The choices of what brand and type of television to buy, or what donut shop to visit, represent simple metaphors for the much more important choices that we make. Choice is a concept to be treasured. It is a concept to be fine tuned by gathering the best available information and by creating a staff culture in our government agencies where innovation and process improvements are recognized and rewarded staff behaviors.

All too often, department heads, city and county managers and elected officials don’t want to "rock the boat." It’s sometimes easier, though not necessarily the right thing to do, to put off considering a new innovation until after retirement vesting or after the next election. If this is a chronic problem in the way you make decision, then you might as well substitute the phrase "after I die" for some of those phrases mentioned above.

Chronic "putting-off" behavior leads us down a path of linear thinking. Linear thinking means making an assumption that tomorrow will be much like today or yesterday, and planning for the future is based on the past.

This is a fundamental model we use in incremental budgeting. We also use it in the design of next year’s "totally redesigned" new car models. We use it in decision making on how we want to fight wars or how we will educate our children.

The cure to the "deer in the headlights" decision paralysis is to respond to policy making opportunities by asking why we are continuing to do something in a certain way, and what if we did it differently? How can we bring about a spectacular improvement, not just a marginal improvement in productivity or satisfaction? If you remain satisfied with the 1.65 percent growth in the number of paperclips counted per employee per month then you might as well pay the auditor’s salary and crawl into a hole while you complete your retirement papers. Your decision making has become what you hope your children’s will not turn out to be.
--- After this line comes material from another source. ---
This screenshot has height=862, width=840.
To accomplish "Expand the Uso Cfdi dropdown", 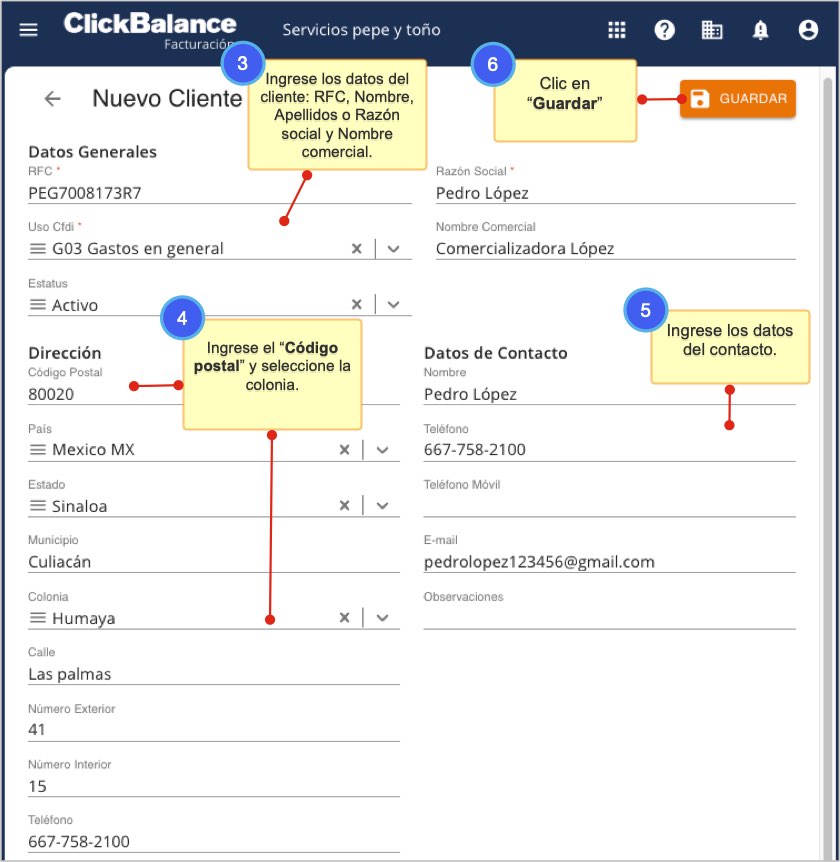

An excessive reliance on the incremental and on counting beans represents an assault on and a stifling of the spirit of innovation. As an observer of society and behavior for several decades, the HR Doctor’s fear is that as a nation, and as individuals, we are sacrificing innovation for comfort and for what we regard as safety. That represents a trend which must be fiercely resisted by every means available as along as those means are not illegal, immoral or fattening.

So the HR Doctor wishes you an enjoyable shopping experience in the land of choice and spectacular results when you next consider an innovative public policy decision!